→ **GOAL OF THE EXERCISE**
Starting with the line that contains "Find the location" and going on through the last of the rows below, rewrite those lines as a numbered list. Skip blank lines and leave out the pictures.

→ **ENTRIES SUPPLIED**
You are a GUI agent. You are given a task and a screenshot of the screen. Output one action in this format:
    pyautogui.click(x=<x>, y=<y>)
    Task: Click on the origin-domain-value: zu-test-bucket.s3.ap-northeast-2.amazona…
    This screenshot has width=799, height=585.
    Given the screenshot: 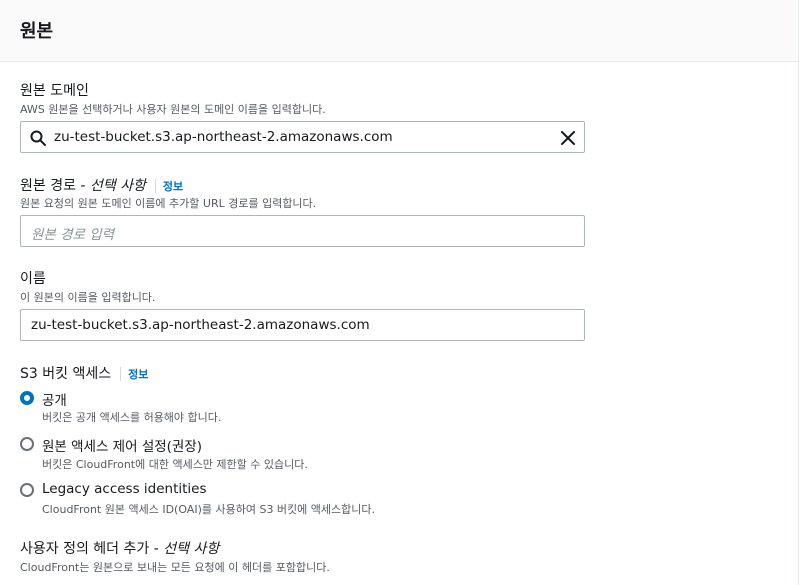 What is the action you would take?
    pyautogui.click(x=224, y=137)
    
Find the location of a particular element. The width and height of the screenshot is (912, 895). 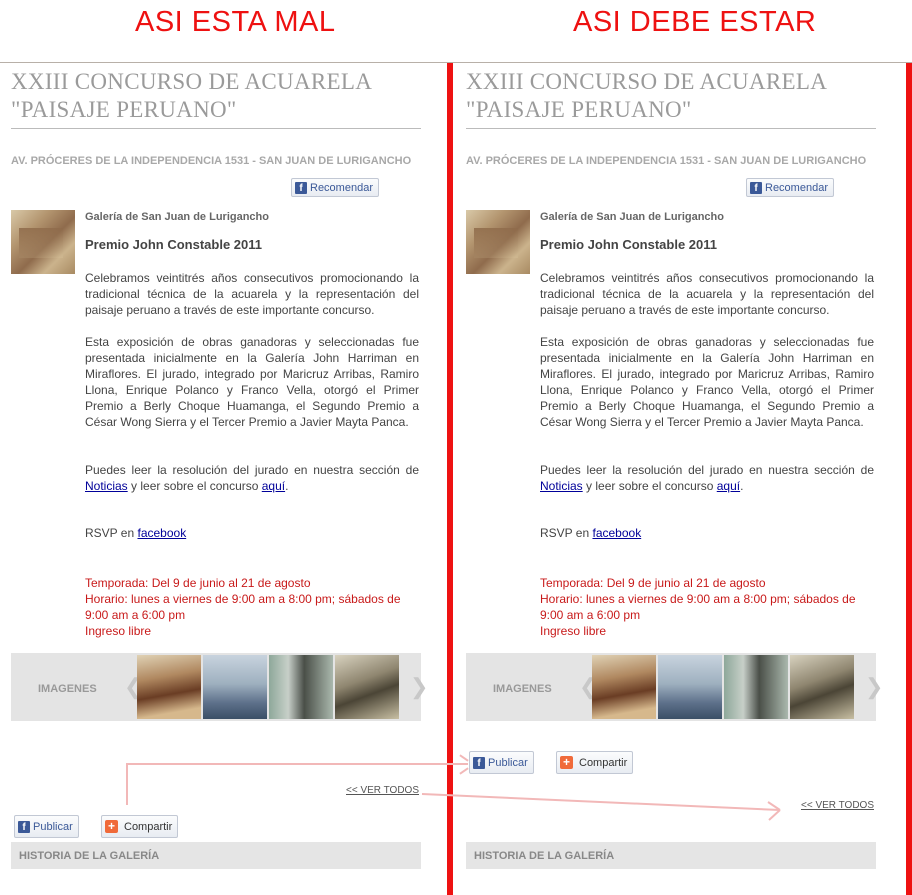

red-border-right is located at coordinates (909, 479).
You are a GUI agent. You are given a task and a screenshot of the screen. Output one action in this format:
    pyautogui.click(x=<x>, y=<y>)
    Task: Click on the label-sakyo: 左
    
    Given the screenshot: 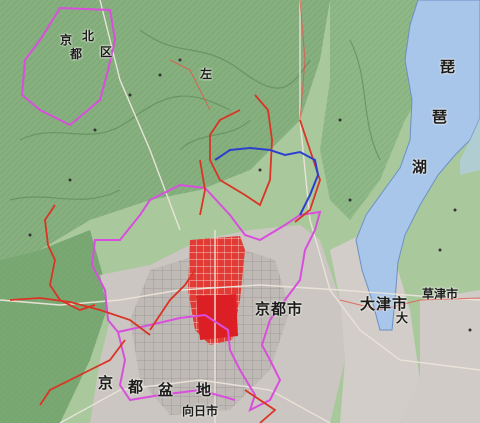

→ **TASK ANSWER**
1. Find the location of a particular element. The width and height of the screenshot is (912, 895). 
2. red-border-right is located at coordinates (909, 479).
3. You are a GUI agent. You are given a task and a screenshot of the screen. Output one action in this format:
4.     pyautogui.click(x=<x>, y=<y>)
5.     Task: Click on the label-sakyo: 左
6.     Given the screenshot: 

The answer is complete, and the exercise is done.